§ MATERIAL PROVIDED
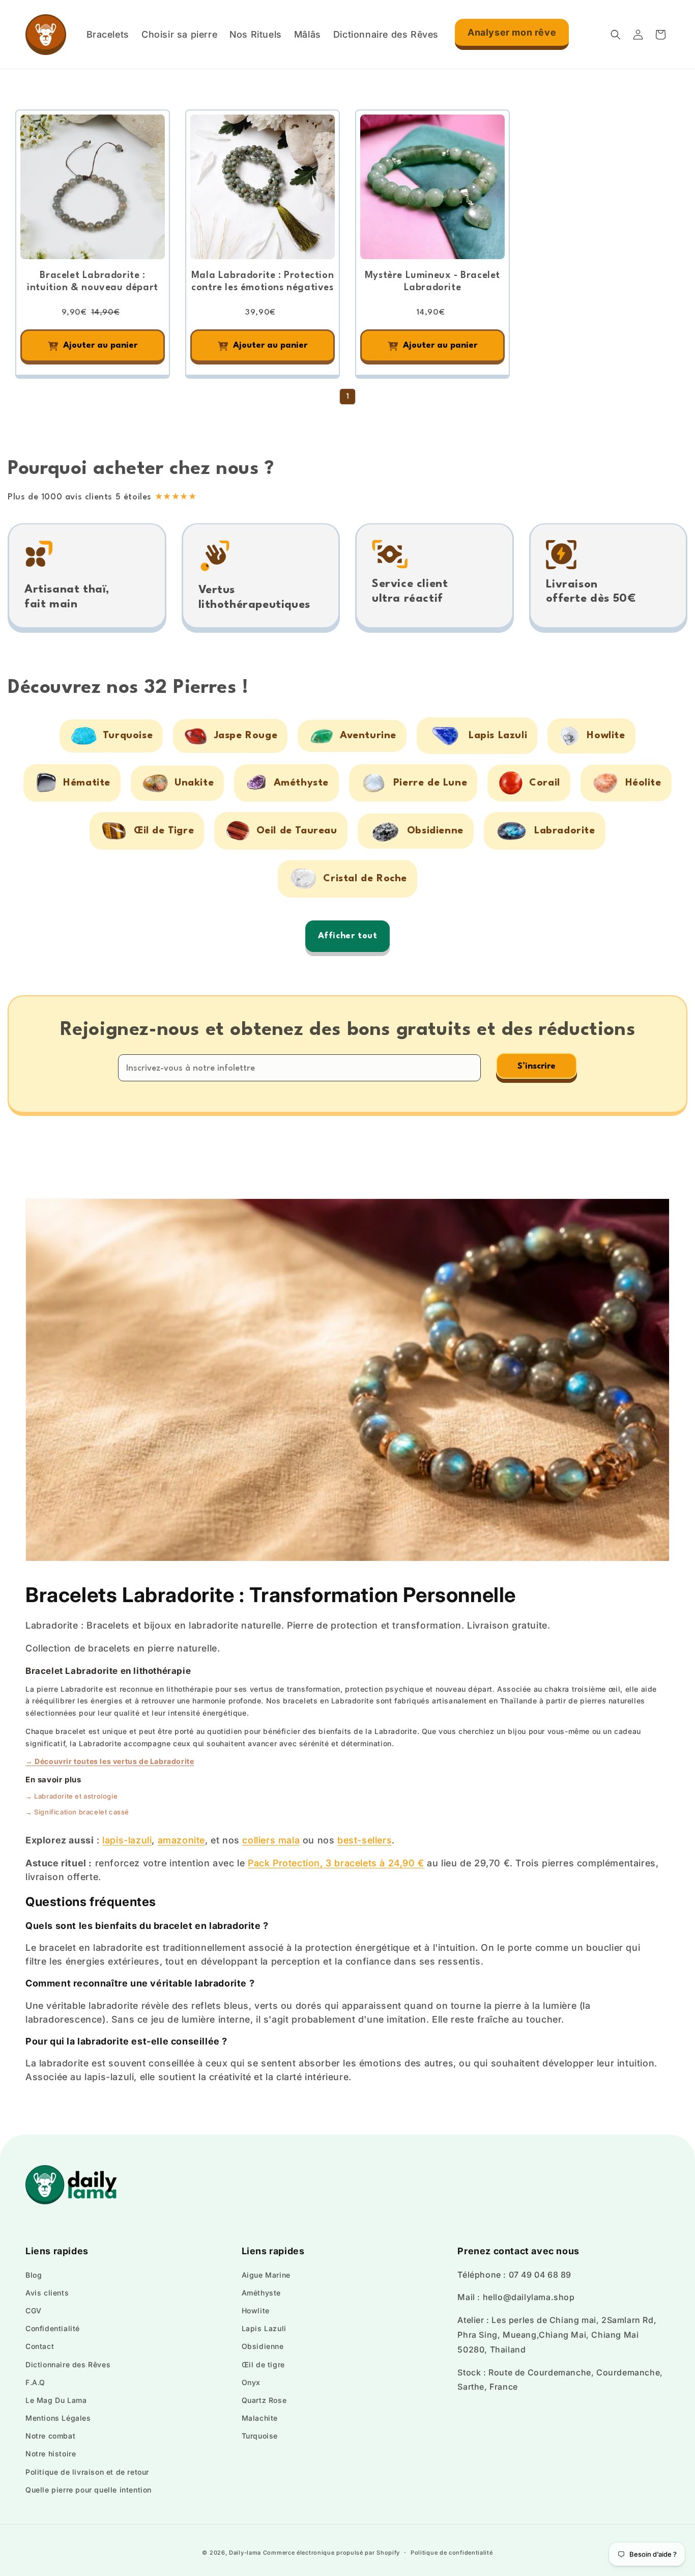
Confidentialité (52, 2328)
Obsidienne (263, 2346)
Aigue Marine (266, 2275)
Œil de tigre (263, 2364)
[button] (615, 34)
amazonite (181, 1840)
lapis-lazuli (127, 1840)
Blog (33, 2275)
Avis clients (47, 2292)
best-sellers (364, 1840)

§ ASSIGNMENT
Copy out every line of the data above, taking care to leave the pictures out.

§ RESULT FOR THIS TASK
Confidentialité (52, 2328)
Obsidienne (263, 2346)
Aigue Marine (266, 2275)
Œil de tigre (263, 2364)
[button] (615, 34)
amazonite (181, 1840)
lapis-lazuli (127, 1840)
Blog (33, 2275)
Avis clients (47, 2292)
best-sellers (364, 1840)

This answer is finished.